Evaluating and comparing memory error vulnerability detectors

Context: Memory error vulnerabilities have been consequential and several well-known, open-source memory error vulnerability detectors exist, built on static and/or dynamic code analysis. Yet there is a lack of assessment of such detectors based on rigorous, quantitative accuracy and efficiency measures while not being limited to specific application domains. Objective: Our study aims to assess and explain the strengths and weaknesses of state-of-the-art memory error vulnerability detectors based on static and/or dynamic code analysis, so as to inform tool selection by practitioners and future design of better detectors by researchers and tool developers.
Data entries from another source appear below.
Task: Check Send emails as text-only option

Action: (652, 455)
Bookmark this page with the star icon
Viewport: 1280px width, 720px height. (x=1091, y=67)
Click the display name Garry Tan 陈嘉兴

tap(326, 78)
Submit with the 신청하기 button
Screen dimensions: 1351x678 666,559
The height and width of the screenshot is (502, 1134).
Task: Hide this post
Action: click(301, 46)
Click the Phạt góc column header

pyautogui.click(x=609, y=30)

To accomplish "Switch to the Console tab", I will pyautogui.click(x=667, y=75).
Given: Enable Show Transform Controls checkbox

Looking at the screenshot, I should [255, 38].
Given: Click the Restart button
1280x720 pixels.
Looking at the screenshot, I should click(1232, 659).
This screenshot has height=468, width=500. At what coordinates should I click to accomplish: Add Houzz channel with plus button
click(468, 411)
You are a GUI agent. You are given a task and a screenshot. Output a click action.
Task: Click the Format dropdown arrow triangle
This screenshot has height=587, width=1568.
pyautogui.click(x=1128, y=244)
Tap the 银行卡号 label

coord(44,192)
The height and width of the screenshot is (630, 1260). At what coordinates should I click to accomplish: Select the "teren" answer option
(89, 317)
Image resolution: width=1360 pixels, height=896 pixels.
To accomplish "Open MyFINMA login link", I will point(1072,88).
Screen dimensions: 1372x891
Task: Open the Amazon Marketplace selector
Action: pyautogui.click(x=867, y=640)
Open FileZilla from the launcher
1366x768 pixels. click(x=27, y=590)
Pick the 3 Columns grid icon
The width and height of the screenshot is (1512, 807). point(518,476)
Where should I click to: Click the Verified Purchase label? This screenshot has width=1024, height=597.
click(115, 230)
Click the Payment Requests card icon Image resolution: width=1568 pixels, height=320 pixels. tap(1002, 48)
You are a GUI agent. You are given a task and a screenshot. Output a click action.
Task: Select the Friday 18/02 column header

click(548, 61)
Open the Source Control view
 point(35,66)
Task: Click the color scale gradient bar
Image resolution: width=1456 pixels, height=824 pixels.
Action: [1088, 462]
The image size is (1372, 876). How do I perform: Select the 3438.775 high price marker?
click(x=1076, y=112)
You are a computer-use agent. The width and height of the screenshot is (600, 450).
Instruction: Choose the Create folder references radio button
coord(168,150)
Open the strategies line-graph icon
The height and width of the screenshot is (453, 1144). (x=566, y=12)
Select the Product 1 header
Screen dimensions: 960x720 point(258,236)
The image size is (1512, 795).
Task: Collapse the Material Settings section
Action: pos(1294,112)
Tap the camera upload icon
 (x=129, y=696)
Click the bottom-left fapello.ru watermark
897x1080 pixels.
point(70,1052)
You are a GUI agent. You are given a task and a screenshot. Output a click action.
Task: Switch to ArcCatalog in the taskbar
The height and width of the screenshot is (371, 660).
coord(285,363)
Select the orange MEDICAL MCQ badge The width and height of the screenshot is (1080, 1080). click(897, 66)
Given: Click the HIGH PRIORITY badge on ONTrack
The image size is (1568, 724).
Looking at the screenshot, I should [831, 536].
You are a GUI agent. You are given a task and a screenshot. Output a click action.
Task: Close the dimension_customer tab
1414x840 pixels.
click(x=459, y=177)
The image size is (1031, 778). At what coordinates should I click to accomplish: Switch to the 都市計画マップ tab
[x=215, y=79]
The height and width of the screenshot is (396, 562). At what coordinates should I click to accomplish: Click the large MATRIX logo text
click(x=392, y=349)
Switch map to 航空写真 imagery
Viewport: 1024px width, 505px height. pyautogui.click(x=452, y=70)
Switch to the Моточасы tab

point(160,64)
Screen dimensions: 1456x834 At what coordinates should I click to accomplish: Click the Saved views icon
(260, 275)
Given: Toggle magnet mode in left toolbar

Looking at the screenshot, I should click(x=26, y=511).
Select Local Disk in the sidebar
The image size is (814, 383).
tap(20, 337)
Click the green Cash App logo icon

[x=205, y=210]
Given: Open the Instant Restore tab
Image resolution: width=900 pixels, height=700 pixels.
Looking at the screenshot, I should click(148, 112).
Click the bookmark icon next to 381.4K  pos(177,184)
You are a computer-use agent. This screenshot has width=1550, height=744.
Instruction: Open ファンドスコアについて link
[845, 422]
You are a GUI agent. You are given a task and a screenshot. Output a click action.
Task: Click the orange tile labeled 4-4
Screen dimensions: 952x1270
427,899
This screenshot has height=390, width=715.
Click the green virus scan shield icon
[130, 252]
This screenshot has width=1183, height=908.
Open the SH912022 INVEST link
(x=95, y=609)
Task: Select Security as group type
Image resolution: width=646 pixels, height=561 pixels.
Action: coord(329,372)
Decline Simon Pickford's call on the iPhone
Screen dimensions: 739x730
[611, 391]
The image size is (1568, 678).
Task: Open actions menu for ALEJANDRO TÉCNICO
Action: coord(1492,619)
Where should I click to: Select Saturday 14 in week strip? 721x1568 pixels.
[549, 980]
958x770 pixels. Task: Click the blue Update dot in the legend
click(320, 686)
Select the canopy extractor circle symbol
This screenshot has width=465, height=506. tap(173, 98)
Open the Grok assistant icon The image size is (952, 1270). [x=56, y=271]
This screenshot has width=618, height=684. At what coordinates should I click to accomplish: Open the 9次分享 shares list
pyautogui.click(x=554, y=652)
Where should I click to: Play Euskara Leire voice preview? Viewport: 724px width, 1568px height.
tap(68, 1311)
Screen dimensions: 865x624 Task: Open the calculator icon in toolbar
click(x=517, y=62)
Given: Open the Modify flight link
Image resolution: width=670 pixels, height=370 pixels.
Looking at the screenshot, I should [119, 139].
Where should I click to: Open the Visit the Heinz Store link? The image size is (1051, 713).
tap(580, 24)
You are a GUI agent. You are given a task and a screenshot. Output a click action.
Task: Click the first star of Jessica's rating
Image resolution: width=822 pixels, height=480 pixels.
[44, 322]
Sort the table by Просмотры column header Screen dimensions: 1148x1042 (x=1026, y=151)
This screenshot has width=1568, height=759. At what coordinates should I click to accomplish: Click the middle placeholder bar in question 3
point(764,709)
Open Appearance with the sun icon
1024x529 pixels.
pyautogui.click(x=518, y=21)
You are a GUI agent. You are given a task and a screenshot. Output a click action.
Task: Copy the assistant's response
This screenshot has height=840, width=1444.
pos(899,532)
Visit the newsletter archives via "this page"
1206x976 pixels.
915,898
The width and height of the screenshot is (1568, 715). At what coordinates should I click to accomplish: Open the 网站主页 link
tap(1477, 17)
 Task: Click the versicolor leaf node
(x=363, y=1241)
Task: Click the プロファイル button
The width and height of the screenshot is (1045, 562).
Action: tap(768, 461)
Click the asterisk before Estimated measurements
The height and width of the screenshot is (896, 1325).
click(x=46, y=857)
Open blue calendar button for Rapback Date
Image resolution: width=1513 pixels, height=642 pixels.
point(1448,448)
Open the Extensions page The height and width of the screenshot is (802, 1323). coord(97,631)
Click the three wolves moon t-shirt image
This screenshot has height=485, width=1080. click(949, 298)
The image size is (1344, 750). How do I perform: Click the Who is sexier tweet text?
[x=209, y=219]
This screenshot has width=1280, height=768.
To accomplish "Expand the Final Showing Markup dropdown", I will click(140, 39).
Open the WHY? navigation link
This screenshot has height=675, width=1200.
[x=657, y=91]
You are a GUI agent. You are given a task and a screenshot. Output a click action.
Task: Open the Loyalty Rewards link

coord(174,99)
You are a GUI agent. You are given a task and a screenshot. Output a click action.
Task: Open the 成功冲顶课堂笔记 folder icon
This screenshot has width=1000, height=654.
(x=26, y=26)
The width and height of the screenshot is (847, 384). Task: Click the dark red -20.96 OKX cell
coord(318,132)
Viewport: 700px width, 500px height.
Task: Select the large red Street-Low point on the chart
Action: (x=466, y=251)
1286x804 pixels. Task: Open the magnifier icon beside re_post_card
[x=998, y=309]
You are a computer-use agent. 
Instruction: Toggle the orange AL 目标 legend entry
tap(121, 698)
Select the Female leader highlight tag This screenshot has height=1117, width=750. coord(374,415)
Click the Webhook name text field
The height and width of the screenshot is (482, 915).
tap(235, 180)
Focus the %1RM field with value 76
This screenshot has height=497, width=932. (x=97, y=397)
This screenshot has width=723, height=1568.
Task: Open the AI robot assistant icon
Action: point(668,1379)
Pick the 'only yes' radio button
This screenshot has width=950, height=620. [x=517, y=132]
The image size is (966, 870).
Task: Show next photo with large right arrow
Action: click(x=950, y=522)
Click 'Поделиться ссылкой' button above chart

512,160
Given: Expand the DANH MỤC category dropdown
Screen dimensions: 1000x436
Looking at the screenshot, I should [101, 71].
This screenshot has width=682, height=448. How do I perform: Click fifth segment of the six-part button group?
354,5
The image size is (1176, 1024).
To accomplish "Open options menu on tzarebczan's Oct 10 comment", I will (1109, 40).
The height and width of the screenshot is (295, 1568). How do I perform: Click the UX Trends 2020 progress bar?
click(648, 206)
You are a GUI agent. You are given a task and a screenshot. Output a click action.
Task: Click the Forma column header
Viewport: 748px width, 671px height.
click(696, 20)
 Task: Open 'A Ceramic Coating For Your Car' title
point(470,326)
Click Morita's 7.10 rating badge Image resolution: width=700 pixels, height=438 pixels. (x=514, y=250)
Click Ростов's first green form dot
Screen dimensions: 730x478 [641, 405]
Method: We empirically evaluated and compared five state-of-the-art memory error vulnerability detectors against two benchmark datasets of 520 and 474 C/C++ programs, respectively. We conducted case studies to gain in-depth explanations of successes and failures of individual tools. Results: While generally fast, these detectors had largely varied accuracy across different vulnerability categories and moderate overall accuracy. Complex code (e.g., deep loops and recursions) and data (e.g., deeply embedded linked lists) structures appeared to be common, major barriers. Hybrid analysis did not always outperform purely static or dynamic analysis for memory error vulnerability detection. Yet the evaluation results were noticeably different between the two datasets used. Our case studies further explained the performance variations among these detectors and enabled additional actionable insights and recommendations for improvements. Conclusion: There was no single most effective tool among the five studied. For future research, integrating different techniques is a promising direction, yet simply combining different classes of code analysis (e.g., static and dynamic) may not. For practitioners to choose right tools, making various tradeoffs (e.g., between precision and recall) might be inevitable.